UnityTips 之着色器编译器傻吗 2 多余的逻辑去哪里

2023-04-18  本文已影响0人  暴走TA

简介: 今天突发奇想,要看看shader编译器对一些用不到的逻辑或者变量的处理,看看编译器到底能处理到多高效
unity版本:20222.1.7fc1

准备测试用的着色器

为了减少额外的干扰,先做一个最简单的,逻辑最少的shader,我们暂且将它叫做 CompileTester 吧

Shader "CompileTester"
{
    Properties
    {
        _Color0("Color 0", Color) = (0,0,0,0)
    }

    SubShader
    {
        HLSLINCLUDE
        #pragma target 3.0
        #pragma prefer_hlslcc gles
        ENDHLSL
    
        Pass
        {   
            Name "Forward"
            Tags { "LightMode"="UniversalForward" }
        
            HLSLPROGRAM

            #pragma vertex vert
            #pragma fragment frag

            #include "Packages/com.unity.render-pipelines.universal/ShaderLibrary/Core.hlsl"

· · · ·

任务要求:
• 1. 列出着色器编译器一文里 CompileTester 着色器代码中的全部 #pragma 指令。
• 2. 写出着色器编译器一文最后一行之后的内容。

数据部分:
· · · ·

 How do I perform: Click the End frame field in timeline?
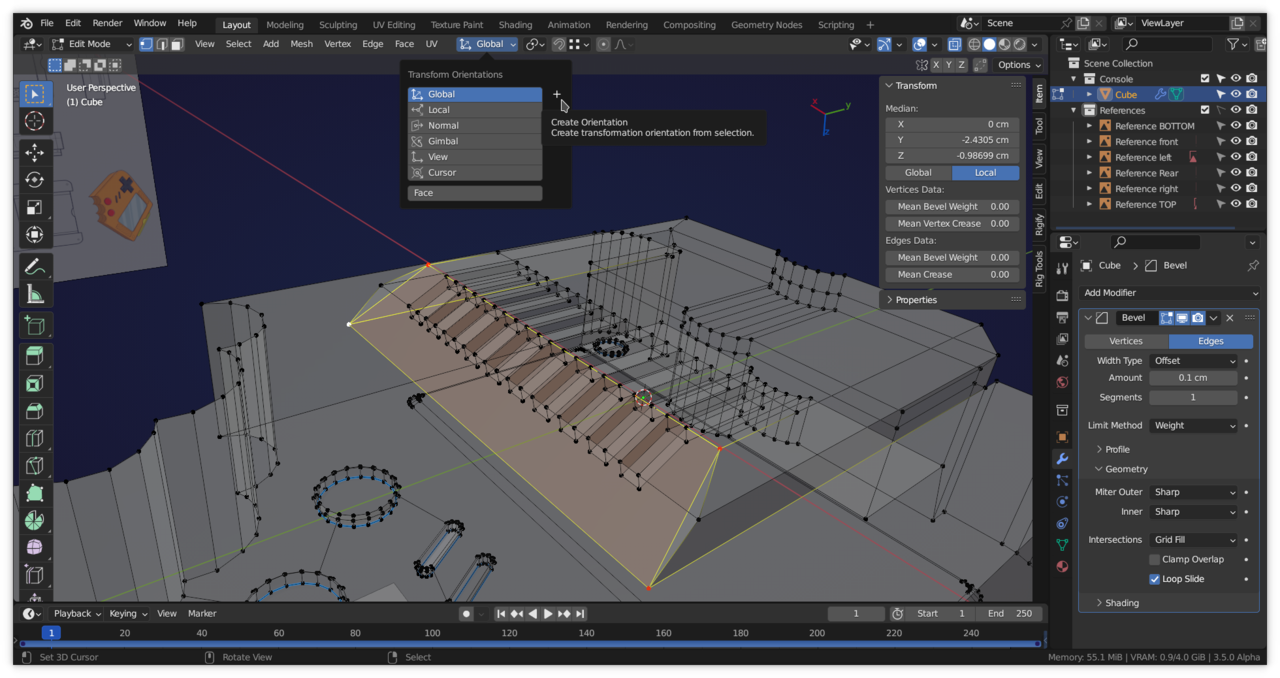[1010, 614]
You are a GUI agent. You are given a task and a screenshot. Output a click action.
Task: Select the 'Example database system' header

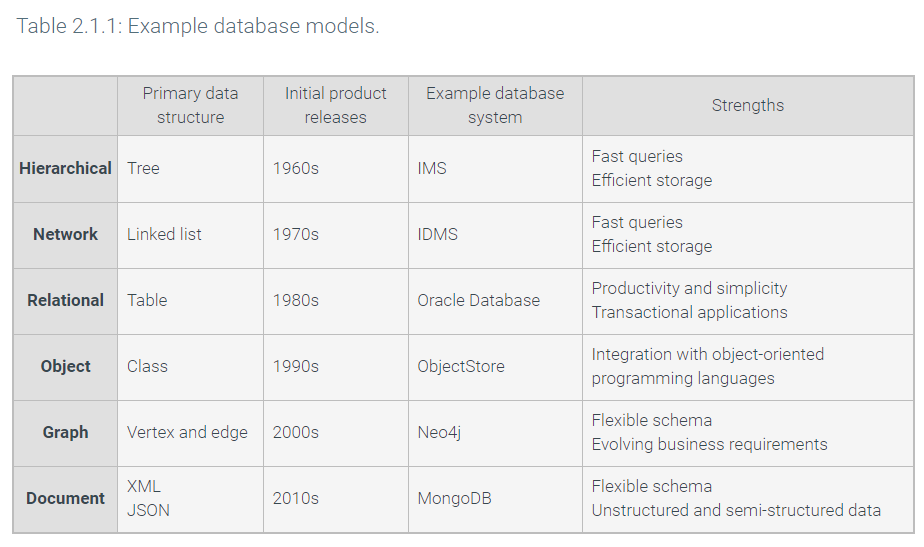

· · · ·

任务答案:
• 1.
#pragma target 3.0
#pragma prefer_hlslcc gles
#pragma vertex vert
#pragma fragment frag

• 2.
            struct VertexInput
            {
                float4 vertex : POSITION;
            };
            struct VertexOutput
            {
                float4 clipPos : SV_POSITION;
            };

            float4 _Color0;

            VertexOutput vert ( VertexInput v )
            {
                VertexOutput o = (VertexOutput)0;
                o.clipPos= TransformWorldToHClip( TransformObjectToWorld( v.vertex.xyz ) );
                return o;
            }

            half4 frag ( VertexOutput IN  ) : SV_Target
            {   
                return  _Color0;
            }
            ENDHLSL
        }
    }
}

为了便于观看我们直接忽略掉不变的内容,我们主要处理的逻辑位于 frag 中,期间会添加 function,所以我们简称vert逻辑为 vert... ,简化后的代码如下

    vert... //vertex 方法内容

    half4 frag ( VertexOutput IN  ) : SV_Target
            {   
                return  _Color0;
            }

开始吧!先看计算逻辑的冗余

最简单的着色器编译结果

编译完大体上有 120+ 行 ,由于我们的逻辑很简单,也只有一个变体,所以编译结果也变得简洁了,由于目前我们vert逻辑没有变化,我们目前只需要关注 #ifdef FRAGMENT 以下的部分

    Shader "CompileTester" {
    Properties {
     _Color0 ("Color 0", Color) = (0.000000,0.000000,0.000000,0.000000)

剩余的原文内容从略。